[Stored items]
#####
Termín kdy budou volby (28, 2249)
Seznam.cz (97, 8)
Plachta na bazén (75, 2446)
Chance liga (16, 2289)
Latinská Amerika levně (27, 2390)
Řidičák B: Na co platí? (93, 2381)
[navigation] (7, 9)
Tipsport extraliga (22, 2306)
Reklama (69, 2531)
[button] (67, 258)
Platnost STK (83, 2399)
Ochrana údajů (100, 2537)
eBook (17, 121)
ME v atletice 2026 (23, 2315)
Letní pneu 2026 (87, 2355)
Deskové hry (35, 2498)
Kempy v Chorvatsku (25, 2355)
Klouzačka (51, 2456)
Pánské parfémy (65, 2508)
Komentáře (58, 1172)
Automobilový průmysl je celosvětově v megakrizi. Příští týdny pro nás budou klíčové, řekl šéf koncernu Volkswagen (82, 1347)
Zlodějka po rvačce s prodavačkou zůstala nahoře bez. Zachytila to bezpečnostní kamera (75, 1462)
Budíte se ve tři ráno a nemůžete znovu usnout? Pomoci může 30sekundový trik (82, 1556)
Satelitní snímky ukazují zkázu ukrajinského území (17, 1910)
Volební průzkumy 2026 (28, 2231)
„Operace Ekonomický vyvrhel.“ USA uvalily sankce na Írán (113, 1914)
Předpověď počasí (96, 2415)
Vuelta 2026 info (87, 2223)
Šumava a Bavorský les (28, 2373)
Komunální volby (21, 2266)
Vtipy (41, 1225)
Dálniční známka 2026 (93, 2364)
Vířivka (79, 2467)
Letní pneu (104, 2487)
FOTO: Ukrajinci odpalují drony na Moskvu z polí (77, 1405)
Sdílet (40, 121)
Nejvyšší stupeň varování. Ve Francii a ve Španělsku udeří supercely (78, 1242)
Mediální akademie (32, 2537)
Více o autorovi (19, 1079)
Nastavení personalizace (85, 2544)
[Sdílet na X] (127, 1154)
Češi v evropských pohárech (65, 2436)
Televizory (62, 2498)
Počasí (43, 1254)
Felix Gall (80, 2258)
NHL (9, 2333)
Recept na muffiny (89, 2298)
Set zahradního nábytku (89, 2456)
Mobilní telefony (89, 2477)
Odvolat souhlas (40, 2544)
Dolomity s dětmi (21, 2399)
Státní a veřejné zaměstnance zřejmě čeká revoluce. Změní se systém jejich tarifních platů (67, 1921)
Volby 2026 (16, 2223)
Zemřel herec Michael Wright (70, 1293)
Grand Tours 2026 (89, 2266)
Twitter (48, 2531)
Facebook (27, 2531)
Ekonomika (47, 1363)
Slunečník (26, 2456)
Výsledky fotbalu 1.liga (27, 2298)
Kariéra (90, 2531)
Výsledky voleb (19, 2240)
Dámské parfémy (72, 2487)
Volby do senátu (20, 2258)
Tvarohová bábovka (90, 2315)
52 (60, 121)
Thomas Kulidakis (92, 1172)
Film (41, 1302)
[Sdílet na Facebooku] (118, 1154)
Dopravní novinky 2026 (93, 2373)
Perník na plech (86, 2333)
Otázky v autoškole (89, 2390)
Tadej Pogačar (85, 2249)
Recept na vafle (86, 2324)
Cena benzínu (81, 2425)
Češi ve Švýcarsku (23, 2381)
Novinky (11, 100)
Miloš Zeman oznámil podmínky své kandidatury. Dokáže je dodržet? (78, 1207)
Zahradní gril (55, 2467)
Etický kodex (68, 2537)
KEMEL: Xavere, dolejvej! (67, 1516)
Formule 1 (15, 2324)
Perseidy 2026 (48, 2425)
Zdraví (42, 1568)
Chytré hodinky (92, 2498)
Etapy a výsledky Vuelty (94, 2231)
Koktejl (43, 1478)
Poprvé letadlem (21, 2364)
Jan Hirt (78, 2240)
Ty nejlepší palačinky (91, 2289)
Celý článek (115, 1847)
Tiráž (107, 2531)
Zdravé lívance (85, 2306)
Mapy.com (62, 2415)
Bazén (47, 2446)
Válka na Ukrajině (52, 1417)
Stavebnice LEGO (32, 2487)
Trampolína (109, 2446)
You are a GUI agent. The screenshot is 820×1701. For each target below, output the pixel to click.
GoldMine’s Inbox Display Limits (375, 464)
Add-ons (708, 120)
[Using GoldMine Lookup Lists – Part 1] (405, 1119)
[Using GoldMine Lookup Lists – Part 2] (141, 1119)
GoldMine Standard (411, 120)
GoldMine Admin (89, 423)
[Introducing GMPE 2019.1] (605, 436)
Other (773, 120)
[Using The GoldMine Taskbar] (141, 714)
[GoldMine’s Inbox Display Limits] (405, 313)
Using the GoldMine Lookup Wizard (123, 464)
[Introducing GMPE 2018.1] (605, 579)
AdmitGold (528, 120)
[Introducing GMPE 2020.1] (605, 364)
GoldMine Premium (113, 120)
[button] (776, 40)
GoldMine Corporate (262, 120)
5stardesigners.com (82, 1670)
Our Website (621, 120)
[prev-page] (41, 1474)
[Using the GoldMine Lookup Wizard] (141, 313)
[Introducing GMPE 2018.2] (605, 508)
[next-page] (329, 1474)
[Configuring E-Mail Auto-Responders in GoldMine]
#####
** Directions for this task **
When a line in the records above contains the word "Wizard", copy it.

** Answer space **
Using the GoldMine Lookup Wizard (123, 464)
[Using the GoldMine Lookup Wizard] (141, 313)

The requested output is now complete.